A good voice does more than sound great. It carries your values. It helps your audience understand who you are and how you want to make them feel. The right voice can make a brand feel close, confident, elegant, cool, bold, caring, or energetic. The wrong voice can do the exact opposite. Even when the script is amazing!

Imagine a luxury brand with a voice that feels rushed. A children’s product with a tone that sounds too formal. A serious medical message delivered with too much enthusiasm. A fresh product in a commercial that sounds distant. Something feels off, even if every word is well spoken.

That is the power of voice.

It works quickly, before people realise it. It works emotionally and it often works quietly.
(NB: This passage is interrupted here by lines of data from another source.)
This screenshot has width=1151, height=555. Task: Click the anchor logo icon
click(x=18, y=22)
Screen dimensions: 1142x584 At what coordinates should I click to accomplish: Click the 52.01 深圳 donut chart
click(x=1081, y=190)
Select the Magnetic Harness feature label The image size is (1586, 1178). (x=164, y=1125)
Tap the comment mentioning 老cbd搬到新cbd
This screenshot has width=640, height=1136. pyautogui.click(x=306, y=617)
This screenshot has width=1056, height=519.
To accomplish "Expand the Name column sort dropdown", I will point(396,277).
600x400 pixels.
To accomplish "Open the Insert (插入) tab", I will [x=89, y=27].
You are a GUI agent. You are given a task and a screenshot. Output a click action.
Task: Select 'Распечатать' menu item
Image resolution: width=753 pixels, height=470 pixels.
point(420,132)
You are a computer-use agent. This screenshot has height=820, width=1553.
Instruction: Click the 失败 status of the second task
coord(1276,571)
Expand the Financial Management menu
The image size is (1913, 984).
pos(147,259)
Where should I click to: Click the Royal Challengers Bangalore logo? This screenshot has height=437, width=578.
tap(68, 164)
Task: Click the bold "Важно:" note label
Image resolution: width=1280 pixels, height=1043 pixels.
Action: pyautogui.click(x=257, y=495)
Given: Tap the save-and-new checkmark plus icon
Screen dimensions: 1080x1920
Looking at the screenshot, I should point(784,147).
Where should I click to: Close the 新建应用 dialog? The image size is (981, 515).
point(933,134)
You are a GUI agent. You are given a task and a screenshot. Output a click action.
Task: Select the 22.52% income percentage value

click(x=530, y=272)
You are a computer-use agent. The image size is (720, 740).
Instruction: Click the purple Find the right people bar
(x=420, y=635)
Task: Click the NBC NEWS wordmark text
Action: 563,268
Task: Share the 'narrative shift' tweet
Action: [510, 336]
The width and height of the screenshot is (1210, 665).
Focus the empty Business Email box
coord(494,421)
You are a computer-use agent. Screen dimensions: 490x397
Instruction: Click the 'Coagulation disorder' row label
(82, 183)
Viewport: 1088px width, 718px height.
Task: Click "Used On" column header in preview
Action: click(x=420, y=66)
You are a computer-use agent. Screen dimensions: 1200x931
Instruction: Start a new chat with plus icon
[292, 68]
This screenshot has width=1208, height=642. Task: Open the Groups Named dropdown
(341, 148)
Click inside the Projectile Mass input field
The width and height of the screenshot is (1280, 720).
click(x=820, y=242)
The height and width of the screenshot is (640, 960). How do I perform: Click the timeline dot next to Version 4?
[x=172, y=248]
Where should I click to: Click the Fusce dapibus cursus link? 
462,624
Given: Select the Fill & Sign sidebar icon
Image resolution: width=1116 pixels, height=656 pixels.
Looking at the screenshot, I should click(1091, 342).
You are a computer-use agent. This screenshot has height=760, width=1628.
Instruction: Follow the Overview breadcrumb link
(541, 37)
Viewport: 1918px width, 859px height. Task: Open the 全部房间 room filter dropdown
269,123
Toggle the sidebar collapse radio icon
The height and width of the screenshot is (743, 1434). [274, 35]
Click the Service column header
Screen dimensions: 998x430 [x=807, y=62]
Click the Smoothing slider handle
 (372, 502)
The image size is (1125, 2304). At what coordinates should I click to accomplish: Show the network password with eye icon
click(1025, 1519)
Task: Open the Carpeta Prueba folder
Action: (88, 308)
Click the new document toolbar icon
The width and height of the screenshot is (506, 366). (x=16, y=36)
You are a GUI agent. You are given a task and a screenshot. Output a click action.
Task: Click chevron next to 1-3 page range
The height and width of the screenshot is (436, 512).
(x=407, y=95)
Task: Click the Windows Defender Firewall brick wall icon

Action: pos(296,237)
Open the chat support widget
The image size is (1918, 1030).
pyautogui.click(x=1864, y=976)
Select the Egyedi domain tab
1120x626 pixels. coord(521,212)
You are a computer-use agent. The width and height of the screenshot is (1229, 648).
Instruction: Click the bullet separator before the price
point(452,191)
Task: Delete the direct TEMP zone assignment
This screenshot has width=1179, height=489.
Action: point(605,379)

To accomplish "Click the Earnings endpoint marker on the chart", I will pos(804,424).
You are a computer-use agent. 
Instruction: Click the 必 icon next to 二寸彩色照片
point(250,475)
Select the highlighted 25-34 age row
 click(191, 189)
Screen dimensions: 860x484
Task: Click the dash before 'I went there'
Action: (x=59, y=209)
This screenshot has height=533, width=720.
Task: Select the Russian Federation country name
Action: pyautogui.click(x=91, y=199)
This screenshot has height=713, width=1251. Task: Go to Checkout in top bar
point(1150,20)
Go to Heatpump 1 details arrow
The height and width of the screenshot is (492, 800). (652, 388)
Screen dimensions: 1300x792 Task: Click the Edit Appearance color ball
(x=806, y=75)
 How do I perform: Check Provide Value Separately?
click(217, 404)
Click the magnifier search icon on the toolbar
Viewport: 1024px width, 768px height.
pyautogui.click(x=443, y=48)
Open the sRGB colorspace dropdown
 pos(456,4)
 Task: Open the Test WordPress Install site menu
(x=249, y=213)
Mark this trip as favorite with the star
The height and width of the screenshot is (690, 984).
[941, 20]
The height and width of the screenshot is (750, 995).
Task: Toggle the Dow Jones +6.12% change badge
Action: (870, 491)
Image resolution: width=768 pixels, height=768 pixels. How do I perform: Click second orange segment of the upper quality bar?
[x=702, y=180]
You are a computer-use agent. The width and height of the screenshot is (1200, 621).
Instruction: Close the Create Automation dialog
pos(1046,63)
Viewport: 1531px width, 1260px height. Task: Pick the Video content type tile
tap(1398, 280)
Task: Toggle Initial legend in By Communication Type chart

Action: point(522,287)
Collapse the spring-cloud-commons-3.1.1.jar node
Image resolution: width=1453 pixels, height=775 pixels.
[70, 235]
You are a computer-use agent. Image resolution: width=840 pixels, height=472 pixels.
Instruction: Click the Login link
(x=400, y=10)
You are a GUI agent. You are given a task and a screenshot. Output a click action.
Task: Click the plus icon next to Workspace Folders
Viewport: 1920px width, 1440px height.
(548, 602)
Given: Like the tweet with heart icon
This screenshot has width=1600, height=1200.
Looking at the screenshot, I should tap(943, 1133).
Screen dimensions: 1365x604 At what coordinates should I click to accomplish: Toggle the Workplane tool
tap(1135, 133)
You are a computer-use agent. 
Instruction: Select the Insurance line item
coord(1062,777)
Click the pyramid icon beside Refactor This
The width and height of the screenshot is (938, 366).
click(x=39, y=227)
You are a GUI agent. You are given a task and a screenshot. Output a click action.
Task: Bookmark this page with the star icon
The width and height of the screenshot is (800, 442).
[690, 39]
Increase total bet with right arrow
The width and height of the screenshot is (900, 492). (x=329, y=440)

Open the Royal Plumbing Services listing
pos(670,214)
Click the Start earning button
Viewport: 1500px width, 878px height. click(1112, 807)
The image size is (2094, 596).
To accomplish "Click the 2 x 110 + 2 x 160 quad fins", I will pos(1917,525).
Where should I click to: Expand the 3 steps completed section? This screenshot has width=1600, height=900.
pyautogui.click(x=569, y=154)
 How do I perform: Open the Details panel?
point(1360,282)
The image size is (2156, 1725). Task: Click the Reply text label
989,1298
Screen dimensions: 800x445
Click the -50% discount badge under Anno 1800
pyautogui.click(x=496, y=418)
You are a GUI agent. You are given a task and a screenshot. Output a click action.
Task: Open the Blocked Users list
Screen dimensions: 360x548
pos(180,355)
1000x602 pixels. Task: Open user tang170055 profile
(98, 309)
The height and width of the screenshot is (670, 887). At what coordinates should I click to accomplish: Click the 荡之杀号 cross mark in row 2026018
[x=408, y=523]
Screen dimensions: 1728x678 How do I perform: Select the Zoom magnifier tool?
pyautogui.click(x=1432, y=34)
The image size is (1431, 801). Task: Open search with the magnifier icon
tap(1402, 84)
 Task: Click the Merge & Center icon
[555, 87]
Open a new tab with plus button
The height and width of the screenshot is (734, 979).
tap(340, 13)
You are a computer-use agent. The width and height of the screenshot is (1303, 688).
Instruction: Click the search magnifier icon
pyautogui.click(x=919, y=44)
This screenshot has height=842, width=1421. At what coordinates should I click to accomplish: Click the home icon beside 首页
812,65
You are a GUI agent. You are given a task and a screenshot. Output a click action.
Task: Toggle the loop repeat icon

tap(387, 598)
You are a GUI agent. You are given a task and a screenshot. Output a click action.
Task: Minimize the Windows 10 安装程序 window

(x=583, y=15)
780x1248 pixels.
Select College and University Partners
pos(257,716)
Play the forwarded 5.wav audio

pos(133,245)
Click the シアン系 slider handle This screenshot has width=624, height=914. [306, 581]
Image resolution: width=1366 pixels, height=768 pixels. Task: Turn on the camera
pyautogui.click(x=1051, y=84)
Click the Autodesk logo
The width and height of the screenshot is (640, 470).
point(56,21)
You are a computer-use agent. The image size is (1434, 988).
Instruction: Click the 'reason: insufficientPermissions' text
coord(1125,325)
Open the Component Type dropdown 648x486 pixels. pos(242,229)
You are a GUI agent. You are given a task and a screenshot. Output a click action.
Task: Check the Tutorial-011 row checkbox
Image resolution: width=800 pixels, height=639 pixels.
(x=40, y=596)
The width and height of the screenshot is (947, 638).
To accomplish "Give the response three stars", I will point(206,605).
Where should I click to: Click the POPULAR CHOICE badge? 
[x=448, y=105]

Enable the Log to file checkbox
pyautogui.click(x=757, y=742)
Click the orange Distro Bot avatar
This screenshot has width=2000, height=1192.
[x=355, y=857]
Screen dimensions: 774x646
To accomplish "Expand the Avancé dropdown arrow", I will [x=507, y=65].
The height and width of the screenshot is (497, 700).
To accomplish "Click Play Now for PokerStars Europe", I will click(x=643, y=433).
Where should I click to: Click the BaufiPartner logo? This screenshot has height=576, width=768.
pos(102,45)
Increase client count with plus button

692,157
When choosing a voice actor, it helps to ask more than: “Do I like this voice?”

Maybe this would be the first thing to consider. Because without it, it would not be easy to listen to.

But you could ask yourself this follow-up questions:

- What should my audience feel?
- Do we want to sound calm, fresh, professional, warm, inspiring, luxurious, or conversational?
- Is this message meant to inform, reassure, sell, teach or guide people?
- Where will this voice be heard? Social media, radio, e-learning, a brand film, an app, a podcast, or an event?
- Will people listen for five seconds, thirty seconds, or twenty minutes?

A professional voice actor does not simply read your text. They translate your brand into sound.

Think of pace, energy, emotion and rhythm. Where is a pause, where do you hear a smile in the voice, where in the script does the voice actor have to slow down and when to keep the story moving.

Just remember that the voice has to fit the moment.

Your brand already has a voice.

The question is whether people can hear it clearly.

Because when your visual identity, message and voice all work together, something clicks. Your brand instanty comes to life! It becomes recognisable. People will draw to it.

It becomes believable.

And when people believe the voice, they are far more likely to trust your story.